Intervention on Twitter

In a different intervention, Audibert, who is writing a thesis on the collection of digital evidence, took to Twitter to argue that the defense lawyers had misunderstood the significance of the decision.

“Several appeals have been filed by the defendants’ lawyers – this is normal, and this is the progress of the law,” Audibert wrote on Twitter. yarn. “However, the decision they received was not important.”

Audibert argued that the Supreme Court’s ruling on October 11 had legalized the technology used by the Gendarmerie to hack EncroChat servers and that the court agreed that French law allowed the investigators to also block EncroChat text messages so they can be harvested by the police.

But he disputed claims that a certificate of authentication was required under French law on the grounds that the messages had been obtained through a “hacking operation” using “trojan horse” software but not through decrypt encrypted messages.

Under these conditions, French law does not require a certificate of authentication, according to Audibert. “Should you ask for a certificate for a job that wasn’t done?” he wrote.

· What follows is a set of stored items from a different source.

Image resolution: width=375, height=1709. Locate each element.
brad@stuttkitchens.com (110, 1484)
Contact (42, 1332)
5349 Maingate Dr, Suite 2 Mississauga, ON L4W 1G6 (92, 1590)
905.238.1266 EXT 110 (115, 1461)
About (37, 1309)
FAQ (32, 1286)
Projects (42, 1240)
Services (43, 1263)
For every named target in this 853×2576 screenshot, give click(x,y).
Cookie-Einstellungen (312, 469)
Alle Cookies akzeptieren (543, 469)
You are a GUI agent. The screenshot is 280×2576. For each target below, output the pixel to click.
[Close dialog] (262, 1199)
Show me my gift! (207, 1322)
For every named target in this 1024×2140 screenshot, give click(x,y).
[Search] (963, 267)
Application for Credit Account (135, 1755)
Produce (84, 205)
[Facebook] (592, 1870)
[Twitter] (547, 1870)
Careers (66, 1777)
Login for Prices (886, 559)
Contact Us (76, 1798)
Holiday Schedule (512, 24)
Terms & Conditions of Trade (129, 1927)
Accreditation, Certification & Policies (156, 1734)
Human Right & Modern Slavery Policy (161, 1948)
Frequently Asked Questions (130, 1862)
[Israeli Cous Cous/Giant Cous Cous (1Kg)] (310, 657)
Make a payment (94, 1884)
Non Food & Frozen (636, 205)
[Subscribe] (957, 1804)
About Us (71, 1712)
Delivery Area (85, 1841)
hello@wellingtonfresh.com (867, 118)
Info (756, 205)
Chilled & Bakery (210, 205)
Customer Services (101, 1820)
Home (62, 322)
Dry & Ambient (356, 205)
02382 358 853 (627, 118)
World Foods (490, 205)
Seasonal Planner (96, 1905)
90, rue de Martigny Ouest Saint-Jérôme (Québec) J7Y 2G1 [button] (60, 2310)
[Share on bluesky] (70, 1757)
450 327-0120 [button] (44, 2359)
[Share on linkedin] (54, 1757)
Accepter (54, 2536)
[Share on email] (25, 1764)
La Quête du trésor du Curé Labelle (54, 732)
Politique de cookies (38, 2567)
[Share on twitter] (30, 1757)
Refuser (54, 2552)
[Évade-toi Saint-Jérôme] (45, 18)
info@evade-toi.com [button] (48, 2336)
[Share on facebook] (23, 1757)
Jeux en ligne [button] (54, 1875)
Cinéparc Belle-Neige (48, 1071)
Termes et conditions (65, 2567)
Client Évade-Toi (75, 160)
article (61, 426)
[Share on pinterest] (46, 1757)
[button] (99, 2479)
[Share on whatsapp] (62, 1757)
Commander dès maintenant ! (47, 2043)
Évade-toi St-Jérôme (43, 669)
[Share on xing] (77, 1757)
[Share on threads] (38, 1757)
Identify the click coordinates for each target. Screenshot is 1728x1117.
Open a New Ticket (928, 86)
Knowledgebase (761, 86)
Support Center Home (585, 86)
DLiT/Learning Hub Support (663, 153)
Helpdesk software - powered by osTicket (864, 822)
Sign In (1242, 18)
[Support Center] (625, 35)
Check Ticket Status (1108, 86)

Audibert also said that, in accordance with the law, the Supreme Court criticized the judges at the Court of Appeal in Nancy for not ruling on the lack of authentication certificate to verify the authenticity of the EncroChat data used as evidence for the case.

But the court did not find out what the effects of the missing certificate were.

“To sum it up in one sentence, there is a missing document in the sense that you just have to ask people to submit it,” Audibert wrote.

The decision was far from the “show of legal suspicions” promoted by defense lawyers, he said, “a procedural decision about a problem that could easily be solved”.

But defense lawyers say Audibert is wrong, as court rulings have ruled that French law requires a certificate of authenticity for evidence obtained in “data capture” operations to have the evidence is valid.

Binsard wrote: “We do not share your analysis. Certification is an important cultural guarantee and failure to do so is a violation [of the criminal code].”

French police and prosecutors have refused to say how the Dutch and French worked together to hack EncroChat – citing national secrets.

The disputed case will be heard again by the Court of Appeal in Metz, in north-east France, which will decide whether strict measures have been followed to keep information about the hacking secret.

The French Supreme Court found in a second decision on October 25, 2022 that the Court of Appeal in Nancy failed to deal with the arguments that the prosecutors did not provide a certificate of authenticity for the EncroChat data used to carry out some further investigation.

The appeal was filed by 13 people who were arrested and charged in late 2020, after a legal trial for crimes related to criminal activity, weapons possession and drug crimes.

The Supreme Court found that defendants had standing to challenge the validity of EncroChat messages used as evidence against them, even though they did not admit they had the EncroChat calls.

That case is due to be heard again by the Court of Appeal in Paris, but no date has been set.